** Directions **
Only these lines of the data below are wanted: the one with "The height and width of the screenshot is (480, 640).", the one with "The image size is (768, 532).", and any lines between them, each repeated exactly.

Collected data entries:
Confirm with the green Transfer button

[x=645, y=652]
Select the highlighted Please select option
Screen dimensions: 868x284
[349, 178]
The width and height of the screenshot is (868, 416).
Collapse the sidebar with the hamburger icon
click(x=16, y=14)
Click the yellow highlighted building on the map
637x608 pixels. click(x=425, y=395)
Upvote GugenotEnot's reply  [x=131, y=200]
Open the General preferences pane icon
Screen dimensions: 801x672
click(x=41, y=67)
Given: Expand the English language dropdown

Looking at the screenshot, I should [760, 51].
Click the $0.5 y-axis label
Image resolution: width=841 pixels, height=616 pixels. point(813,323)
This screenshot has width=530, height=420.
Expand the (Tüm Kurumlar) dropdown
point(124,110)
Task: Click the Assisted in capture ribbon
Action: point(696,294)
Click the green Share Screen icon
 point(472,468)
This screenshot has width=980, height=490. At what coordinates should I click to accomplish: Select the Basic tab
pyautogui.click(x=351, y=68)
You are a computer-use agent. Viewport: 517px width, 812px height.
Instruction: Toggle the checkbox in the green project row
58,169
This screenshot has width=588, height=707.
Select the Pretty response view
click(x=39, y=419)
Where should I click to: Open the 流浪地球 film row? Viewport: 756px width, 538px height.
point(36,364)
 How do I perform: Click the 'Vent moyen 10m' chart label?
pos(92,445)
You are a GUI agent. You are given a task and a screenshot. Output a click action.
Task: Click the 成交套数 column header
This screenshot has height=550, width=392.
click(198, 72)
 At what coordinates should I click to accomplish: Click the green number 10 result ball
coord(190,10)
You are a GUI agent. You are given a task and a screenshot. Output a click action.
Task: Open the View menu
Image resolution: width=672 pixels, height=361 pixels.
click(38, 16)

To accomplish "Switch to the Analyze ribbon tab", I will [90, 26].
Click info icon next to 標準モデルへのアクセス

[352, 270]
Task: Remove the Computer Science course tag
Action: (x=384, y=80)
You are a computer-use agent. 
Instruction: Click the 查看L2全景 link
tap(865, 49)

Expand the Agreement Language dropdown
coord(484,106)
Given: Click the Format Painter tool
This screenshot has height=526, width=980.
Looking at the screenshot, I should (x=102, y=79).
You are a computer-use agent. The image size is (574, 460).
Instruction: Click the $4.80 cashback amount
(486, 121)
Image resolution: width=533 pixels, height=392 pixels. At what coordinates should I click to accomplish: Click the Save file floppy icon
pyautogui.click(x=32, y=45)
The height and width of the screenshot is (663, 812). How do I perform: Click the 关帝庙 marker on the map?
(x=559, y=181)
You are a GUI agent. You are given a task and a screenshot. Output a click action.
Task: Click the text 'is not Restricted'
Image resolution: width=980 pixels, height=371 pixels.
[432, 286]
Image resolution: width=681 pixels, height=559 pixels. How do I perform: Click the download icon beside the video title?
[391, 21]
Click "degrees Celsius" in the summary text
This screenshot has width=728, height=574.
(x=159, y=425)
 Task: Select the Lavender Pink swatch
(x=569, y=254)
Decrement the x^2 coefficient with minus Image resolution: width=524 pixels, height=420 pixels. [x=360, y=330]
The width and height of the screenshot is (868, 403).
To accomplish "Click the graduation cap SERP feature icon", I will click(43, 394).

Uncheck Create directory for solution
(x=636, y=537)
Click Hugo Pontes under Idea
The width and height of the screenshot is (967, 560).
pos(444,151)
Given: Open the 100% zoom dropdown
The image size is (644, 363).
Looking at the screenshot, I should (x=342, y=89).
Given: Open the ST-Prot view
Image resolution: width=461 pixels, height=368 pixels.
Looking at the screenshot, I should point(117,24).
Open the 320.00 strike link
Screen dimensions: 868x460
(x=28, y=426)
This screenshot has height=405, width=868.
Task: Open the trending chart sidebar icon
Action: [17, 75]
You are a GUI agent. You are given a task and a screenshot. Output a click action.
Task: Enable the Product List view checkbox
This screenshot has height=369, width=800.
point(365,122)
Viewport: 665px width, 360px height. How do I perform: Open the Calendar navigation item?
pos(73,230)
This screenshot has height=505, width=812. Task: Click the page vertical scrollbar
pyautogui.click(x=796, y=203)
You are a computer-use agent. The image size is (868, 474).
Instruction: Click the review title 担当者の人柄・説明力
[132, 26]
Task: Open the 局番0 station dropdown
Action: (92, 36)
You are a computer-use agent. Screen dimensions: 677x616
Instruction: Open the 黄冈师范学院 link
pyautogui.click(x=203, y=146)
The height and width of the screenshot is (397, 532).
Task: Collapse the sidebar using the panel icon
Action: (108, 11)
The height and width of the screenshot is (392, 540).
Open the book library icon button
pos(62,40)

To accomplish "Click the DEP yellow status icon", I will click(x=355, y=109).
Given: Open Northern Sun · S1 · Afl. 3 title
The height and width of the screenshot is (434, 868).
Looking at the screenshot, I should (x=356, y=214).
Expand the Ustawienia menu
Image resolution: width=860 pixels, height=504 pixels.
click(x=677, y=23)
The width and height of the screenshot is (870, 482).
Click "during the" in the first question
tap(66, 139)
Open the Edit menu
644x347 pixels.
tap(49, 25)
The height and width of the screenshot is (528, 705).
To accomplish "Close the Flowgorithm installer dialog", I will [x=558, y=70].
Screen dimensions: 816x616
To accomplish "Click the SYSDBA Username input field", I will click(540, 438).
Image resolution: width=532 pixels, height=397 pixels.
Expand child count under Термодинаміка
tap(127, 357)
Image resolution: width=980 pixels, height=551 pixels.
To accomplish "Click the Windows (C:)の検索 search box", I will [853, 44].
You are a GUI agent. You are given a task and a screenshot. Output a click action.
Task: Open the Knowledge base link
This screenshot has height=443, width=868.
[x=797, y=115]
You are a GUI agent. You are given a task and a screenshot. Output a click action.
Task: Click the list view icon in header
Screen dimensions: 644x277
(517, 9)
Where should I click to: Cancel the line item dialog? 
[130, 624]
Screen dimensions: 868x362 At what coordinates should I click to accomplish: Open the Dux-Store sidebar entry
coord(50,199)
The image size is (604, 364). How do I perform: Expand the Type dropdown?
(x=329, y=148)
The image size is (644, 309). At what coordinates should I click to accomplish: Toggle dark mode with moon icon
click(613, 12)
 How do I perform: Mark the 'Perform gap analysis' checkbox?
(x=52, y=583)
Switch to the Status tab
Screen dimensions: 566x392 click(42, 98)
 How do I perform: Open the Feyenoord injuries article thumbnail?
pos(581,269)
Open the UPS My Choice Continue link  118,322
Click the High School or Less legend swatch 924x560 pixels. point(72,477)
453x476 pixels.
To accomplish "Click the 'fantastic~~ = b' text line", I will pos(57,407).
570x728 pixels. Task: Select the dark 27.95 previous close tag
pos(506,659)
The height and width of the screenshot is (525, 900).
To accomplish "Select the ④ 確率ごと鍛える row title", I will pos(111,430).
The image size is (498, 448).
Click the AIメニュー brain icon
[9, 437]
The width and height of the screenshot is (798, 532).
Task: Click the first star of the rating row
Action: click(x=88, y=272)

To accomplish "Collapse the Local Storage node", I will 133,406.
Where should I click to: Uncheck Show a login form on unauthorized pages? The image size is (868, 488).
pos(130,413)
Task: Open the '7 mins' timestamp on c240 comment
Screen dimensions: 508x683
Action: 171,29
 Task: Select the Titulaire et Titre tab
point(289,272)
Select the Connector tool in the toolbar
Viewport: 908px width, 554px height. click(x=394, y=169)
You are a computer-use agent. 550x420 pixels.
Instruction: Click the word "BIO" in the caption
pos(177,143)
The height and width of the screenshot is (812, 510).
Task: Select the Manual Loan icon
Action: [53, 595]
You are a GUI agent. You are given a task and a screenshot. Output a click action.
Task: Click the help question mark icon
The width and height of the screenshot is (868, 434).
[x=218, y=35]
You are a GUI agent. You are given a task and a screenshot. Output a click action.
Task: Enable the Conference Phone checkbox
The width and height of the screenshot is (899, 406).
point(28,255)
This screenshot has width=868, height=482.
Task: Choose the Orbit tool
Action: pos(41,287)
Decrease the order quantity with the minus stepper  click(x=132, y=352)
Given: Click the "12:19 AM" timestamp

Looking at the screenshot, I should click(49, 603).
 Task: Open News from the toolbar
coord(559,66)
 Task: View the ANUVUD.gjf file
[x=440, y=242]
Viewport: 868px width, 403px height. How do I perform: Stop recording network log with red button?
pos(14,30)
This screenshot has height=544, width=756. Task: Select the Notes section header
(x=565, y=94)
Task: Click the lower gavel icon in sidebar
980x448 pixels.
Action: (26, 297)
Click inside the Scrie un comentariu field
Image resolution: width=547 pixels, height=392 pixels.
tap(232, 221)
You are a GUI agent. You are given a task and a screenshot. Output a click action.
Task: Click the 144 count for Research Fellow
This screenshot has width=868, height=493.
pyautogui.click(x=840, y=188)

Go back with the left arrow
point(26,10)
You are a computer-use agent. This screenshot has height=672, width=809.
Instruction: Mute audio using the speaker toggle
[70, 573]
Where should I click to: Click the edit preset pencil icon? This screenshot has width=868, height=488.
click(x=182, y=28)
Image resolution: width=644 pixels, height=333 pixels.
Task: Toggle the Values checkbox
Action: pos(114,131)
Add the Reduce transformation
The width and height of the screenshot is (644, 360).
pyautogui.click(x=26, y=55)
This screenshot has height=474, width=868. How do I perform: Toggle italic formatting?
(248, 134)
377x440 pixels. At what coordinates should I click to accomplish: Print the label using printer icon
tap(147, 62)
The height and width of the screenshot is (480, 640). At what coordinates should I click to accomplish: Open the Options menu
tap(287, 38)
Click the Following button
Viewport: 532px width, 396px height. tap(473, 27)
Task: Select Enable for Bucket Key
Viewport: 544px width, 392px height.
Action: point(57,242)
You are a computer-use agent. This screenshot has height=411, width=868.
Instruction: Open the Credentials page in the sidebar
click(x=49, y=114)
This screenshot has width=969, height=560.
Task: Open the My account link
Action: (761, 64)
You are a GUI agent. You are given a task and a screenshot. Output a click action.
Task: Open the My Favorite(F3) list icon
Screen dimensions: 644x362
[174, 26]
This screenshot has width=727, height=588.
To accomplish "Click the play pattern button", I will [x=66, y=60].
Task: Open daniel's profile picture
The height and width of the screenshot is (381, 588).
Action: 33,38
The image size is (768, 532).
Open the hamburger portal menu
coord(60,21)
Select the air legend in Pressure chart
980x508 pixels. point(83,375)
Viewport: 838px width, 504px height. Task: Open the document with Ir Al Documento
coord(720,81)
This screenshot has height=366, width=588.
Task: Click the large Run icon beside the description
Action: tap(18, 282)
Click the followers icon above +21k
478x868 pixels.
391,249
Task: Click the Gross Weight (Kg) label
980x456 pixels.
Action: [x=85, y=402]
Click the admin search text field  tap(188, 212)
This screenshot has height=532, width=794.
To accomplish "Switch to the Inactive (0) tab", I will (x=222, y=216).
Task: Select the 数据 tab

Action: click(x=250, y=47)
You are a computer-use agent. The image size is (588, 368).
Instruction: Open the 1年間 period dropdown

** Exercise result **
The height and width of the screenshot is (480, 640). At what coordinates should I click to accomplish: Open the Options menu
tap(287, 38)
Click the Following button
Viewport: 532px width, 396px height. tap(473, 27)
Task: Select Enable for Bucket Key
Viewport: 544px width, 392px height.
Action: point(57,242)
You are a computer-use agent. This screenshot has height=411, width=868.
Instruction: Open the Credentials page in the sidebar
click(x=49, y=114)
This screenshot has width=969, height=560.
Task: Open the My account link
Action: (761, 64)
You are a GUI agent. You are given a task and a screenshot. Output a click action.
Task: Open the My Favorite(F3) list icon
Screen dimensions: 644x362
[174, 26]
This screenshot has width=727, height=588.
To accomplish "Click the play pattern button", I will [x=66, y=60].
Task: Open daniel's profile picture
The height and width of the screenshot is (381, 588).
Action: 33,38
The image size is (768, 532).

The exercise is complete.